The CBN had launched the Targeted Credit Facilities (TCF) in 2020, a program aimed at providing financial support to Nigerians severely affected by the economic repercussions of the COVID-19 pandemic. The News Agency of Nigeria reported that these loans were intended to mitigate the adverse economic impacts faced by individuals and businesses.
Speaking to NAN, Abbas Sule, a beneficiary of the loan, expressed his dissatisfaction with the loan recovery process. Sule revealed, “When I was granted the loan facility in 2020, the bank official that processed the release through NIRSAL Microfinance Bank (NMFB) received a commission of N50,000, and I was paid N450,000.” He continued, “Now they want me to repay N500,000, that is not fair.”
Fatimah Alli, another beneficiary of the TCF, shared her experience, stating, “I got a loan of N500,000 in 2020 to cushion the economic effect of COVID-19. But at that time, we were assured that we would not be required to repay the money.” Alli expressed her shock, saying, “Recently, all the money in my bank account was removed by the CBN as part of the loan recovery drive.”

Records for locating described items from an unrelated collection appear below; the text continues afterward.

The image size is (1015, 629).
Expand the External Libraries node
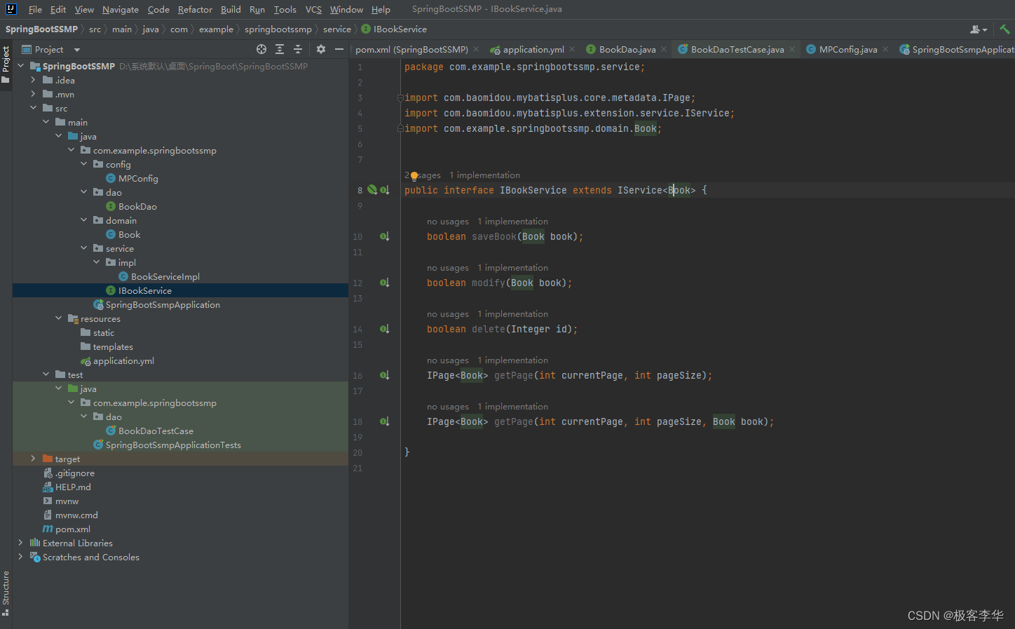[20, 543]
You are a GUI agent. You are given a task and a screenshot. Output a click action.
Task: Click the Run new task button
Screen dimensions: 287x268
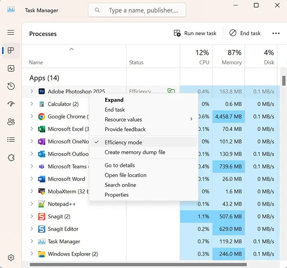coord(195,33)
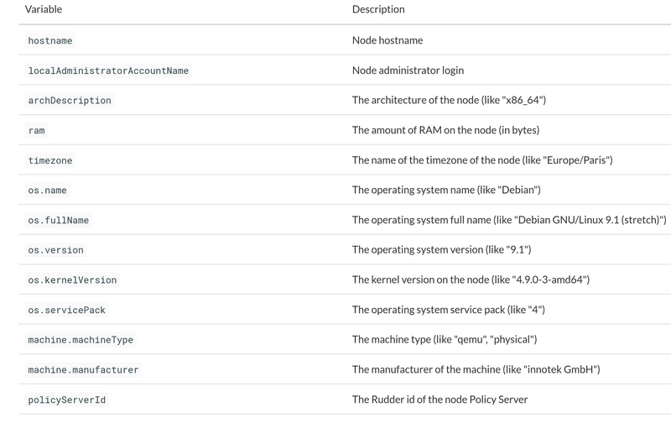Click the Rudder id Policy Server description
This screenshot has width=671, height=423.
pyautogui.click(x=440, y=400)
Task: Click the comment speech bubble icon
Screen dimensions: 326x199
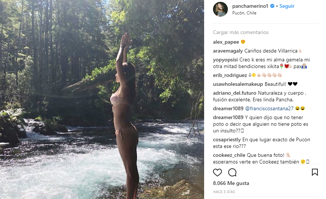Action: tap(232, 172)
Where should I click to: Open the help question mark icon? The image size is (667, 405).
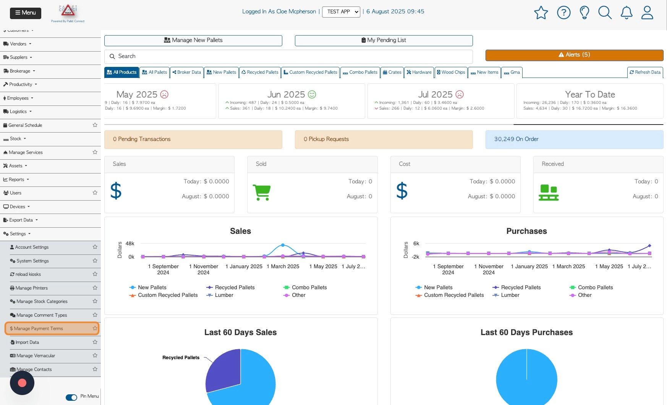click(x=564, y=13)
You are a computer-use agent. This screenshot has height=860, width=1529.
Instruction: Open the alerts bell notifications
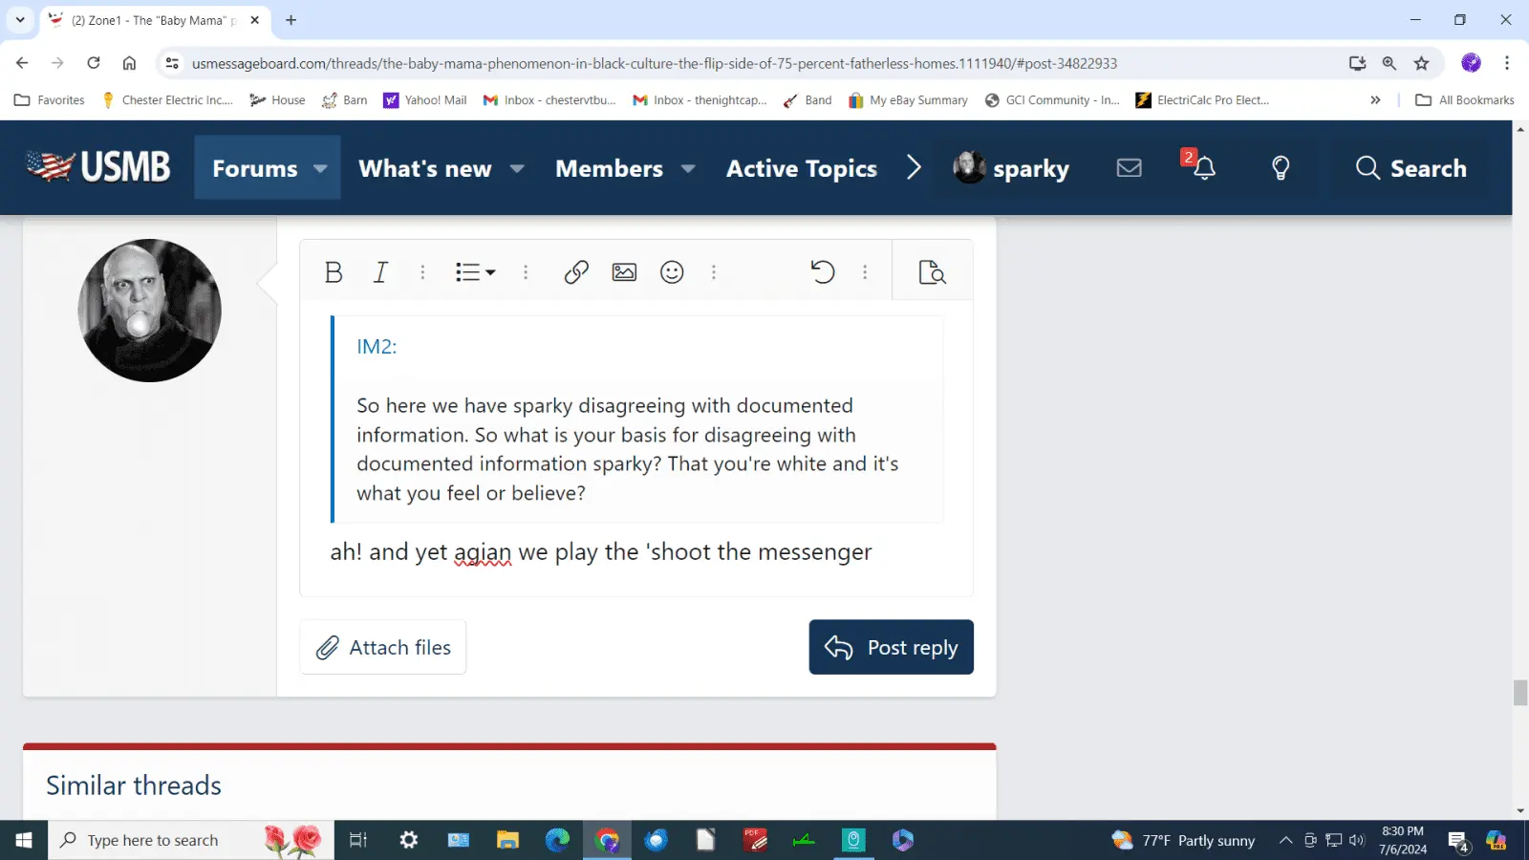coord(1204,168)
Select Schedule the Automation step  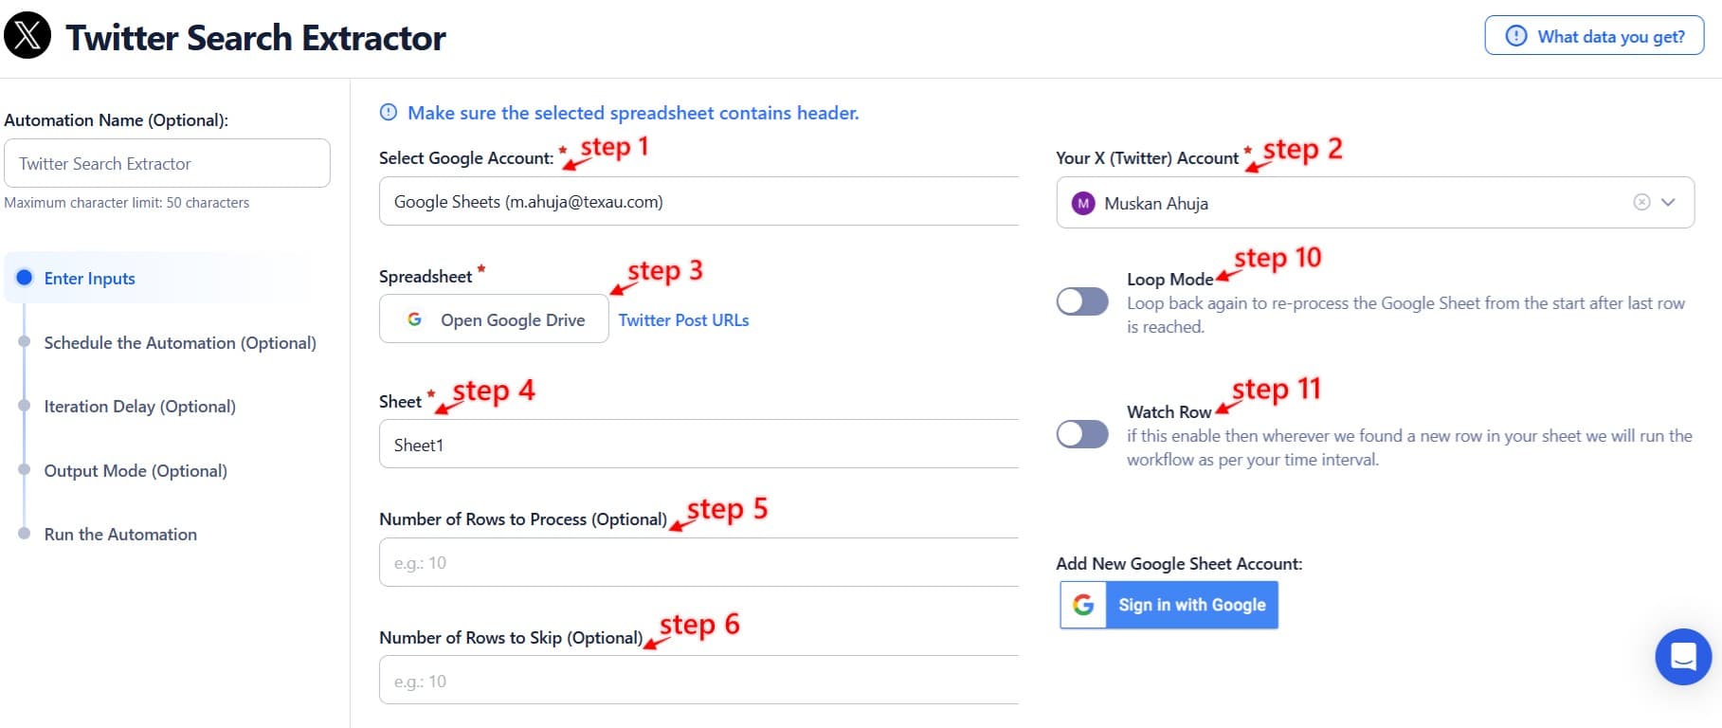(x=180, y=342)
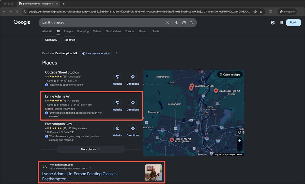
Task: Click the my-location crosshair on the map
Action: [x=239, y=132]

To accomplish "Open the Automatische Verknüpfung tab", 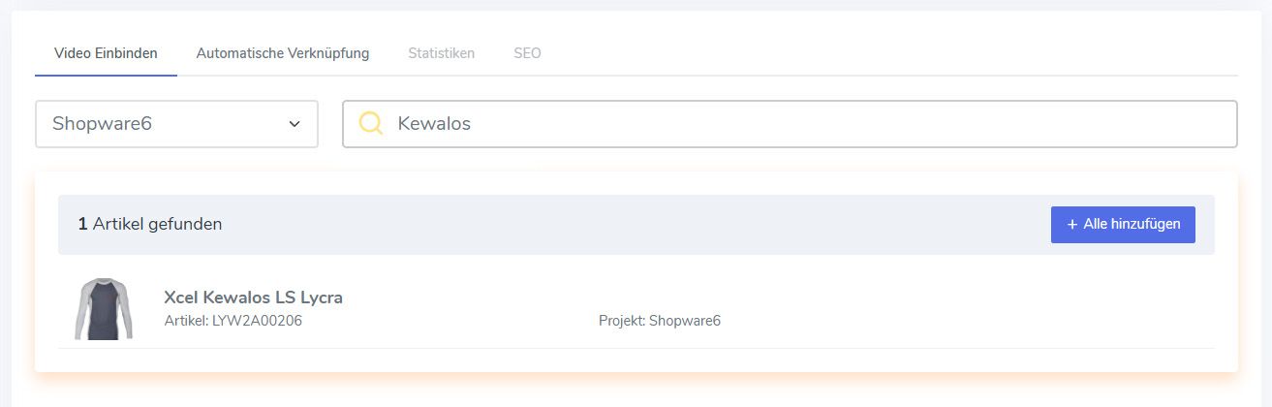I will click(x=283, y=53).
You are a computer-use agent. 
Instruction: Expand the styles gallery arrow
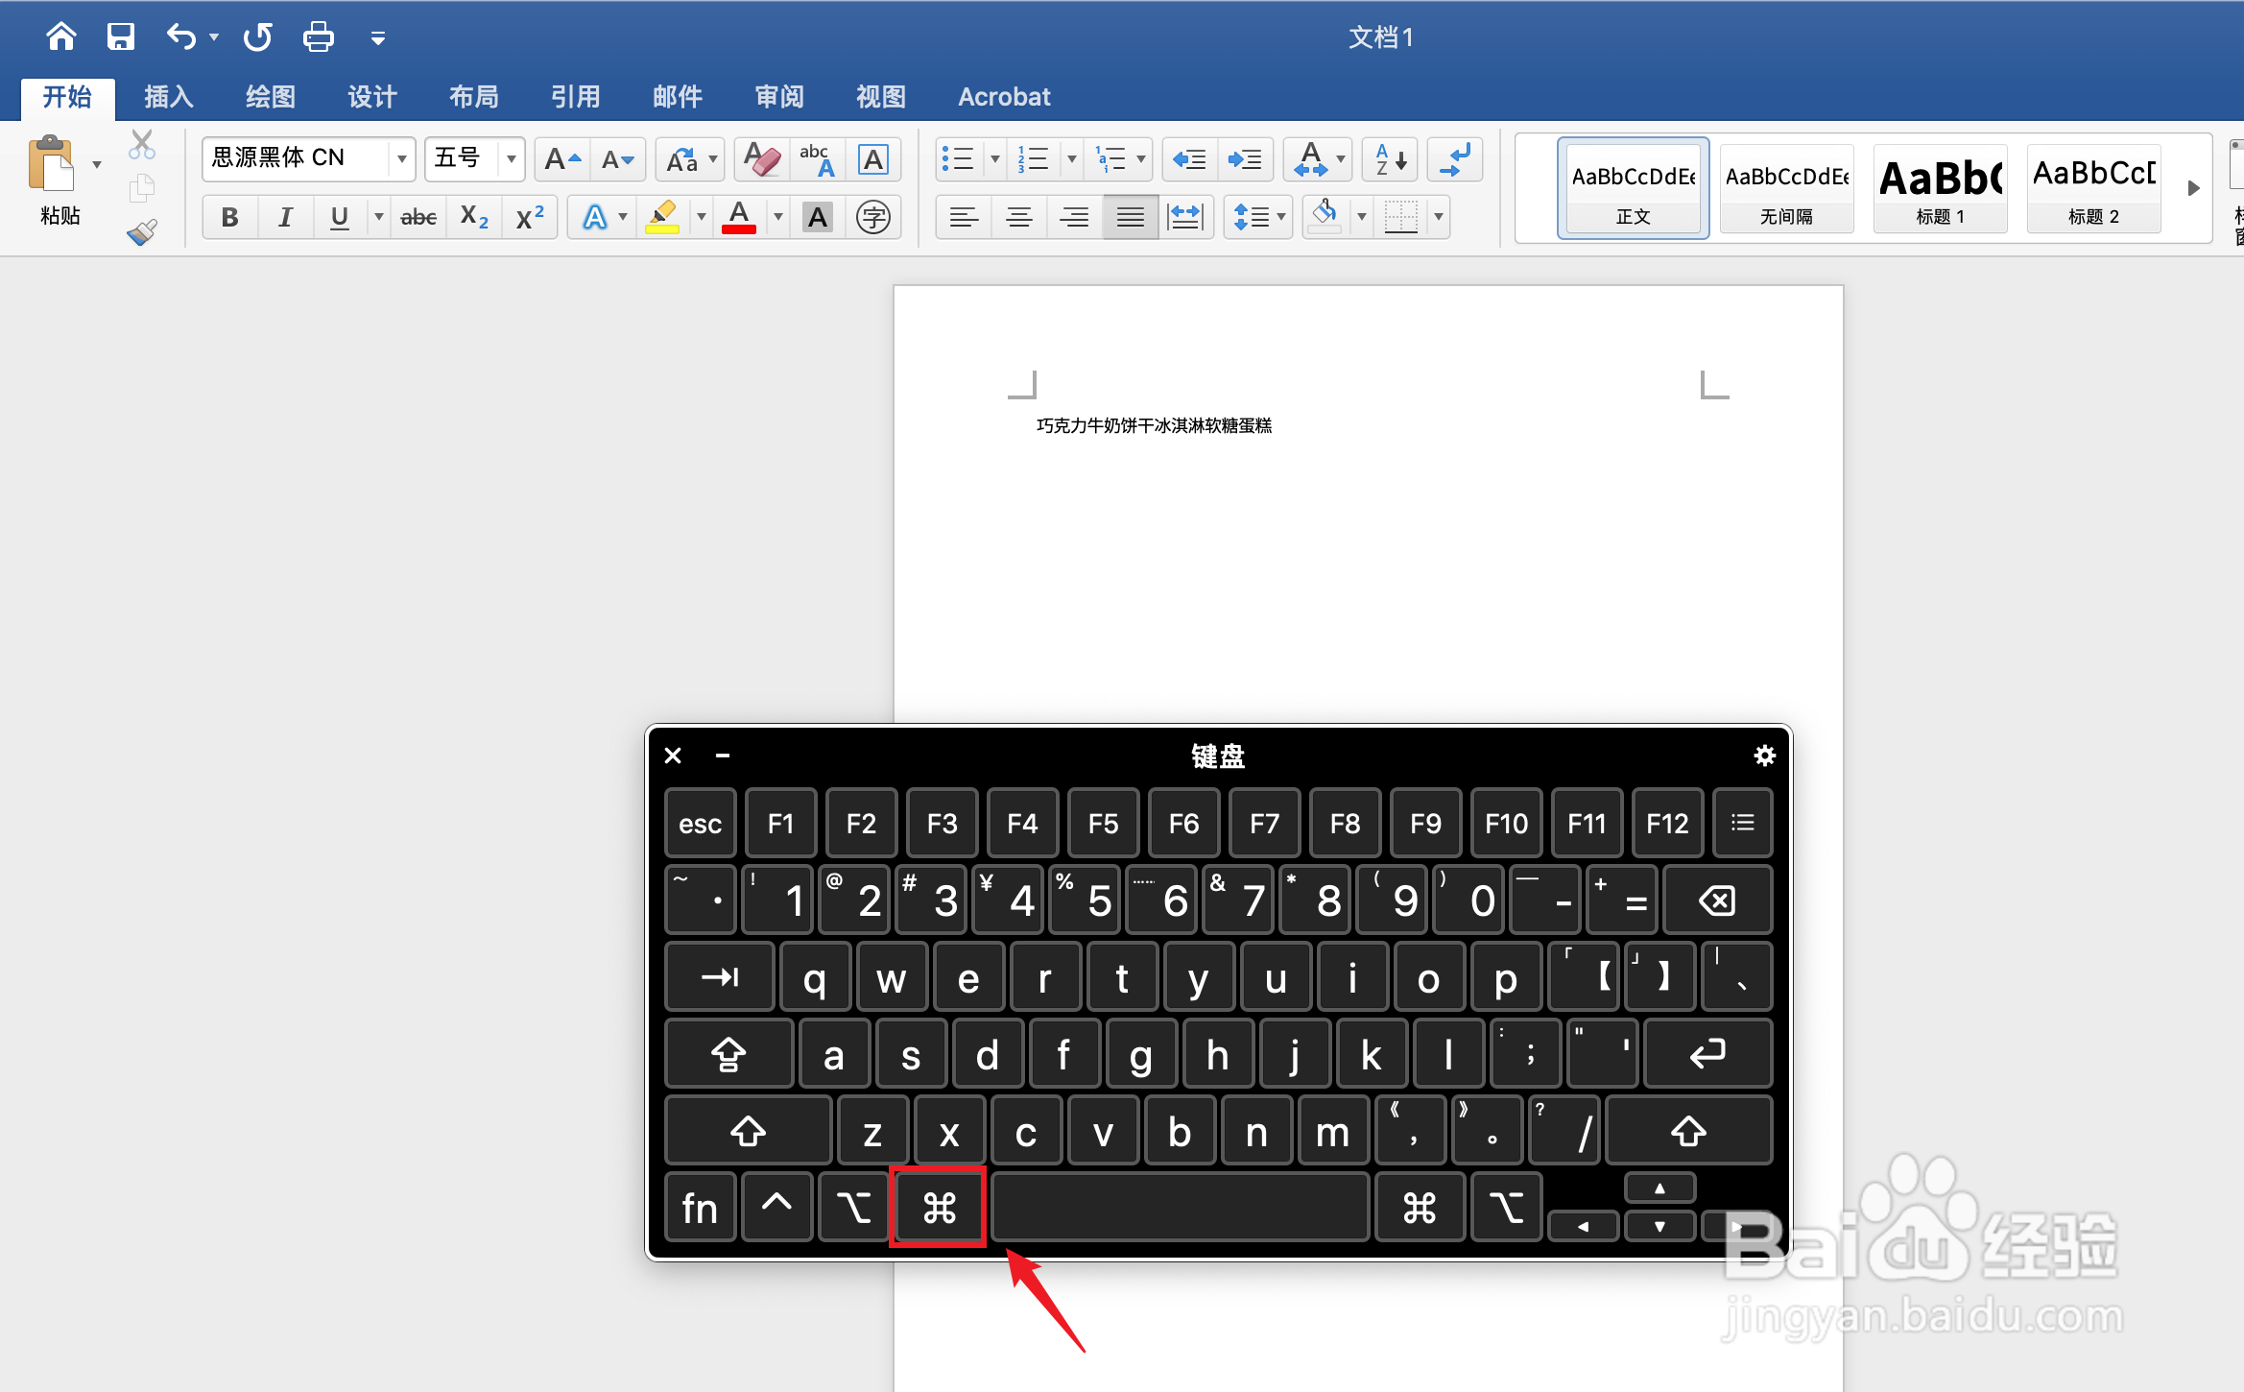coord(2193,188)
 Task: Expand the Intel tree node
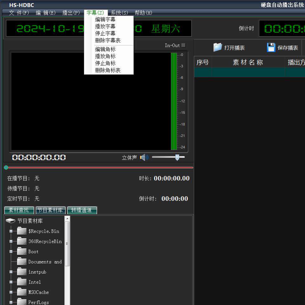[x=10, y=282]
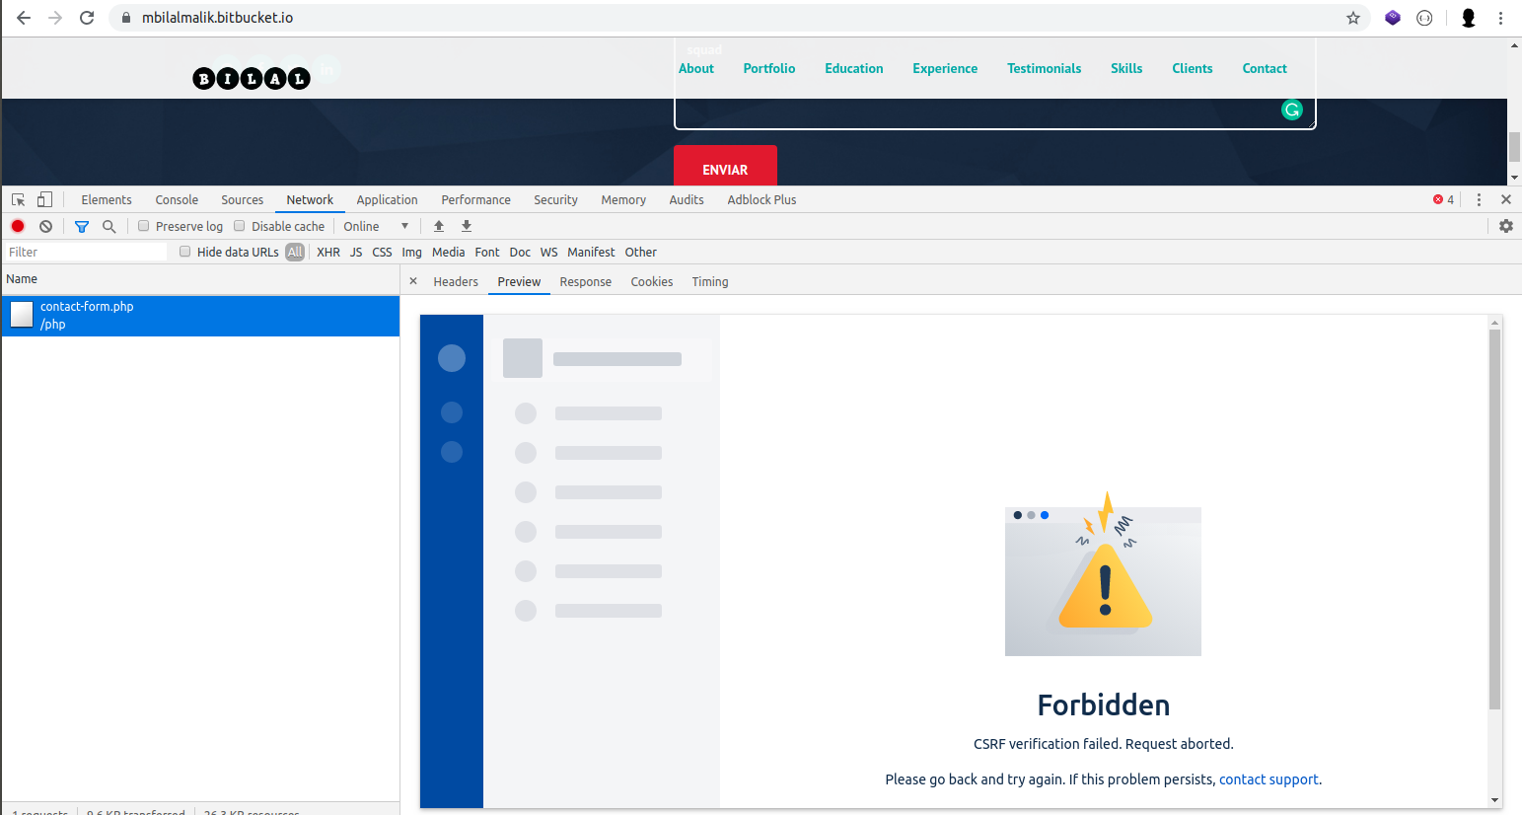Open the Online throttling dropdown
Screen dimensions: 1522x815
point(376,226)
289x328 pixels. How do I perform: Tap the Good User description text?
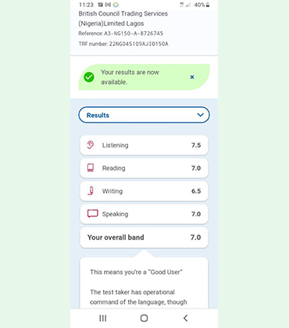pos(136,273)
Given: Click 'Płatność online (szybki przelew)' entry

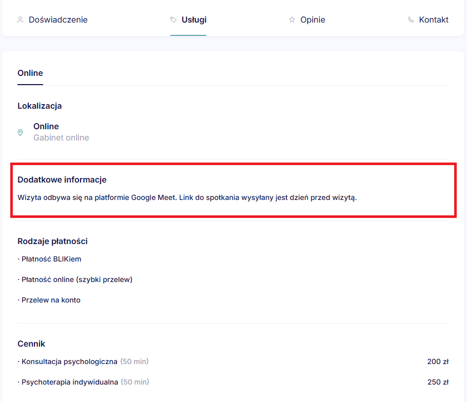Looking at the screenshot, I should click(77, 279).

The CBN introduced the N50 billion TCF in March 2020 with the aim of providing financial support to households and Micro, Small, and Medium-sized Enterprises (MSMEs) severely impacted by the pandemic. These loans were disbursed to beneficiaries by NIRSAL, an entity owned by the CBN, at a favorable interest rate of 5%, with a moratorium period that extended until February 28, 2021. After the moratorium period ended, the interest rate reverted to nine percent from March 1, 2021.
In an official statement posted on NMFB’s Twitter handle, the bank stated, “We have played our part. It is now your turn.” NMFB revealed that it had disbursed loans worth N503 billion to more than 881,081 Nigerians and business operators to cushion the effects of the pandemic. The bank emphasized that these loans were not grants and urged beneficiaries to take the necessary steps to repay them. The bank advised, “You are expected to visit the nearest NIRSAL branch to obtain a loan repayment schedule. You must ensure that your loan account is always funded.”
As the CBN moves forward with loan recovery efforts, beneficiaries like Fatimah Alli and Abbas Sule hope for a more transparent and equitable resolution to their concerns regarding the repayment process. The situation underscores the importance of clear communication and adherence to promised terms when disbursing loans during crisis periods like the COVID-19 pandemic.